Nonostante si assista a una crescita rallentata rispetto al passato, gli avvocati in Italia sono tantissimi: oggi sono 242 mila contro gli 87 mila del 1996.
Con una presenza molto forte nelle regioni del Sud Italia, dove – tra Campania, Sicilia, Puglia Calabria e Basilicata – se ne contano oltre 95 mila: un numero veramente importante di professionisti con cui vogliamo dialogare, per approfondire e studiare le grandi potenzialità del nostro lavoro, anche alla luce delle nuove tecnologie. Da questa considerazione nasce l’idea di “ASLA Diritto al Futuro”, una giornata di conferenze, dibattiti e testimonianze per discutere e confrontarsi sui grandi temi dell’innovazione e sulla professione del domani, pensata in particolar modo per i giovani, che ASLA (Associazione Studi Legali Associati) organizza per il prossimo 18 maggio a Palazzo Mezzanotte a Milano. Ecco il commento dell'avv. Giovanni Lega, Presidente di ASLA, alla presentazione dei dati CENSIS: "Auspichiamo una presenza numerosa anche dei colleghi del Sud Italia, soprattutto dei giovani professionisti, nostro primo interlocutore di questo evento: avvocati che, però, come dimostrano i recenti dati della Cassa Forense, sono in realtà sempre “meno giovani”, considerato che l’età media è aumentata di circa 3 anni in soli dieci anni, passando dai 42 del 2007 agli attuali 45.

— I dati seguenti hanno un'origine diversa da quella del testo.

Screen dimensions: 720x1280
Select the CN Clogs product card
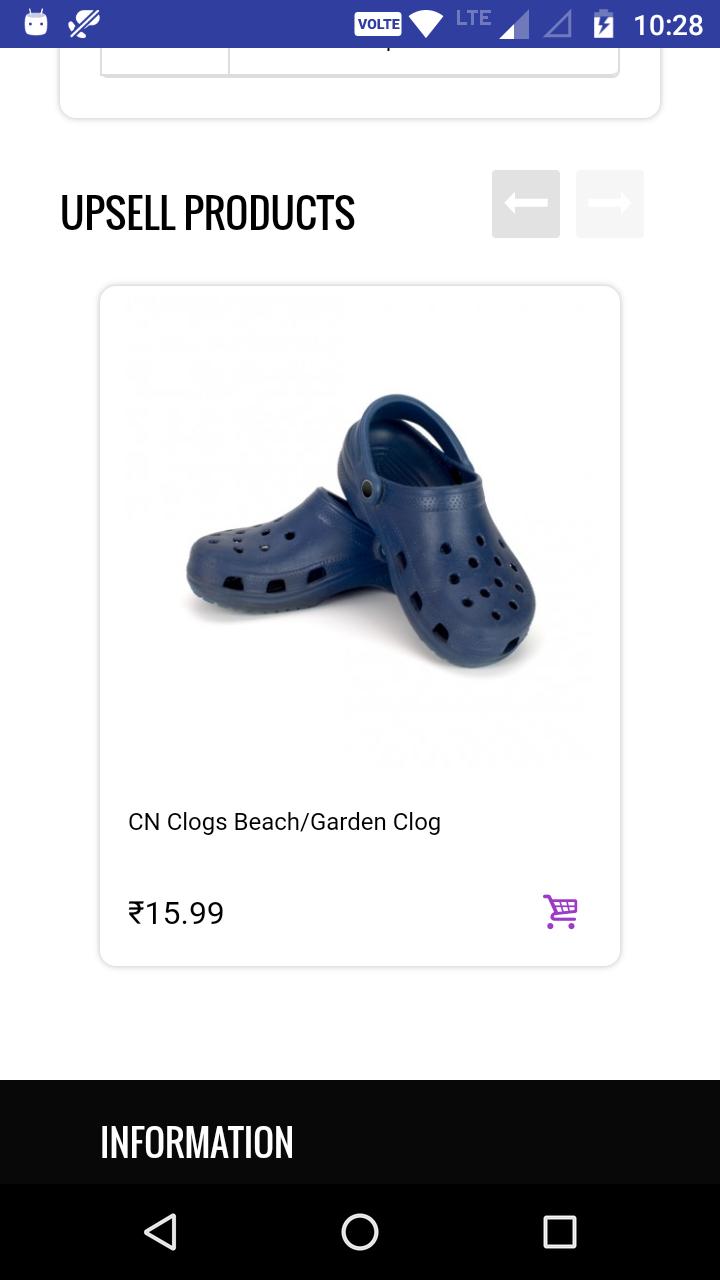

Giovani con cui vogliamo dialogare anche di formazione: fondamentale è, a mio avviso, il coinvolgimento del mondo delle Università, che, in sinergia col mondo professionale, dovrebbero creare percorsi specializzanti in grado di far entrare i giovani nel mondo del lavoro a un’età in linea con quella degli altri paesi internazionali, creando anche professionisti formati non solo con preparazioni giuridiche, ma aperti a competenze di gestione manageriale, tecnologia, digitale, intelligenza artificiale. Una formazione che deve essere adeguata e uniforme a livello nazionale, nonostante la distribuzione professionale sia in realtà molto variabile a livello territoriale: si passa dagli attuali sette avvocati ogni mille abitanti in Calabria ai 3,4 della Lombardia. La Campania, con 34.330 avvocati, conta il maggior numero di professionisti con il 14,2% sul territorio nazionale, seguita dalla Lombardia con 33.601 avvocati, dal Lazio con 33.371, dalla Sicilia con il 9,5% e infine dalla Puglia con il 9% del nazionale di professionisti sul territorio. L’unico dato omogeneo a livello nazionale purtroppo rimane la disparità reddituale tra uomini e donne, infatti, malgrado le donne avvocato siano ormai numericamente al pari con i loro colleghi uomini, e il Nord risulta avere una maggior concentrazione di donne (52% contro il 48% di uomini), la stessa parità non si può affermare per i loro redditi, infatti il reddito medio delle professioniste è pari a poco più del 43% di quello dei colleghi uomini.

Non possiamo sapere con precisione come si evolverà nei prossimi anni l’avvocatura in Italia, ma è doveroso cogliere e riflettere sui trend che stanno cambiando il mondo e una professione che, praticamente, è rimasta immutata da secoli."